WHAT YOU HAVE TO DO -> From the entries below, extract every line that includes the word "will".

:: MATERIAL SHOWN ::

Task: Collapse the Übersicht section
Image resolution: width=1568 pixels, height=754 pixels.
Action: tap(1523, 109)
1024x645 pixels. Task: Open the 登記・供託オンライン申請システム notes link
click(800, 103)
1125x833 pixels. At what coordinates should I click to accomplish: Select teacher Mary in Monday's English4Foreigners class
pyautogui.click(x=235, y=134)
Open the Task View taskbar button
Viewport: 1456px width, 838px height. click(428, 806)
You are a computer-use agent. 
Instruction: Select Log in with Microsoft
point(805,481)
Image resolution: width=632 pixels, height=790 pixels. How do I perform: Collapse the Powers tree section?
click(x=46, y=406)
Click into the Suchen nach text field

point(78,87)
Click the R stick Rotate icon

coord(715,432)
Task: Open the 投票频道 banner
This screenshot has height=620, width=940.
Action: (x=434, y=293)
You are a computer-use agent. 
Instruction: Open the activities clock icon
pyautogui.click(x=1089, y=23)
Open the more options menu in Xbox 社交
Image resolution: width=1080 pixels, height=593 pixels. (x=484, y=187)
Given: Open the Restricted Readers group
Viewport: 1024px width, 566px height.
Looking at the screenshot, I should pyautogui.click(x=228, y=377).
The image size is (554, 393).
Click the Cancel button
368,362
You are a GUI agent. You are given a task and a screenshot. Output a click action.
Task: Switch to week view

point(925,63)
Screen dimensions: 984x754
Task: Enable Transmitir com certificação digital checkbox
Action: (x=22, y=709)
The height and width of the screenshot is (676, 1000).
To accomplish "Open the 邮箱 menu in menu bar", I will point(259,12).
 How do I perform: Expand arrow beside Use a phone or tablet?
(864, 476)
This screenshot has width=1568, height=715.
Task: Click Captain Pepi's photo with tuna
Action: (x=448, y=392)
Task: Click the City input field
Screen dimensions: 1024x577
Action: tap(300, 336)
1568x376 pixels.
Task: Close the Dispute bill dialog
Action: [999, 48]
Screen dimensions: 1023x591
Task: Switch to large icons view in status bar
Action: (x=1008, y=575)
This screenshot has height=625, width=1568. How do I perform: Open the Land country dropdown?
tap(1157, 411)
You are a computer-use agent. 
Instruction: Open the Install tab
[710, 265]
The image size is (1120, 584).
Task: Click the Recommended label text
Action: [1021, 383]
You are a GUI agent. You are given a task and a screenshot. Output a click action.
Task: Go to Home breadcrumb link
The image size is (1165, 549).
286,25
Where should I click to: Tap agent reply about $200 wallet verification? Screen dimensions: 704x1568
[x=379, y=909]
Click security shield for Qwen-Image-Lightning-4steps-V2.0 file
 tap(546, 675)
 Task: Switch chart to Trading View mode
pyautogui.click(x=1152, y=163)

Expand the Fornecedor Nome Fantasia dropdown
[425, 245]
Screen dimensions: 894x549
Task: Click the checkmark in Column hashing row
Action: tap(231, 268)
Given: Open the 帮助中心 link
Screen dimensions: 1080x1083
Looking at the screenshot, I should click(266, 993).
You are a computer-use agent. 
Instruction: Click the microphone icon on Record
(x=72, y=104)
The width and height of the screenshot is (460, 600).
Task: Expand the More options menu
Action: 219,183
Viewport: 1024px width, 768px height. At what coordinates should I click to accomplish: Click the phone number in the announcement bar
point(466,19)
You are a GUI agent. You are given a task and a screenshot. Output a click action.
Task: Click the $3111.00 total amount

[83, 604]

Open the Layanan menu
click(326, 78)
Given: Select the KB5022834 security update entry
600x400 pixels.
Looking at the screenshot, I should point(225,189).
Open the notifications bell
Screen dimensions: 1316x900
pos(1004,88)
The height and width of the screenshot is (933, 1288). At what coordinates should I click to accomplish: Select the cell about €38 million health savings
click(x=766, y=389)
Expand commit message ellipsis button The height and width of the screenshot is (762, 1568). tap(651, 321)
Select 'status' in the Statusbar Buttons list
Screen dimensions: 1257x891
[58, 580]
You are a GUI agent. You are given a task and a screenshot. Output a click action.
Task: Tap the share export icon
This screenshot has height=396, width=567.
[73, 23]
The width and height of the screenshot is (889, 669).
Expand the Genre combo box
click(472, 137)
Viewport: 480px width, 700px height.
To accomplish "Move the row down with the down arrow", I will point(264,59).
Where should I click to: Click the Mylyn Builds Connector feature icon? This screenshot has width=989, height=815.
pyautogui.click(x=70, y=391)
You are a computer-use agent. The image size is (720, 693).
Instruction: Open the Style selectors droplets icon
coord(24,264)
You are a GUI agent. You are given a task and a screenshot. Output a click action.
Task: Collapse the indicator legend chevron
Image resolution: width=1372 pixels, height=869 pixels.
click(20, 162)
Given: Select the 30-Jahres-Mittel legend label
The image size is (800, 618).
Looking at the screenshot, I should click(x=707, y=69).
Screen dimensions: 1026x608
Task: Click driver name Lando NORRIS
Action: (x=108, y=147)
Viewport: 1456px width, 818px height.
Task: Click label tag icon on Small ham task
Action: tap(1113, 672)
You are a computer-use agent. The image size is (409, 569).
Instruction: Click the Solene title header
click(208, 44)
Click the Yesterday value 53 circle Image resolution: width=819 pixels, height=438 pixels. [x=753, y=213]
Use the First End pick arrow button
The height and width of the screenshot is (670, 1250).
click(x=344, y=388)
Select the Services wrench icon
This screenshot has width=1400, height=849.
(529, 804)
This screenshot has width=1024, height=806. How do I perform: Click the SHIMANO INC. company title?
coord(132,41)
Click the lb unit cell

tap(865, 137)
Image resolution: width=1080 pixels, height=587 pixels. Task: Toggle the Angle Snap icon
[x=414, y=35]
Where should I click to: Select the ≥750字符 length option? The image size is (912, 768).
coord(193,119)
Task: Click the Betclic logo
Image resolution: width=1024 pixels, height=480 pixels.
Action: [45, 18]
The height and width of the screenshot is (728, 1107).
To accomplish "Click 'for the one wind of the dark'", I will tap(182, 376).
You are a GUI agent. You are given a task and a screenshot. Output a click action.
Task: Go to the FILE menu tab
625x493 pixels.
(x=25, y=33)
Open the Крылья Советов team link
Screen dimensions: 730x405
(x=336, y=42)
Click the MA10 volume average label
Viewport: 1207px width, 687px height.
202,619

:::

TASK RESULT ->
To accomplish "Open the 邮箱 menu in menu bar", I will point(259,12).
To accomplish "Move the row down with the down arrow", I will point(264,59).
To accomplish "Click 'for the one wind of the dark'", I will tap(182, 376).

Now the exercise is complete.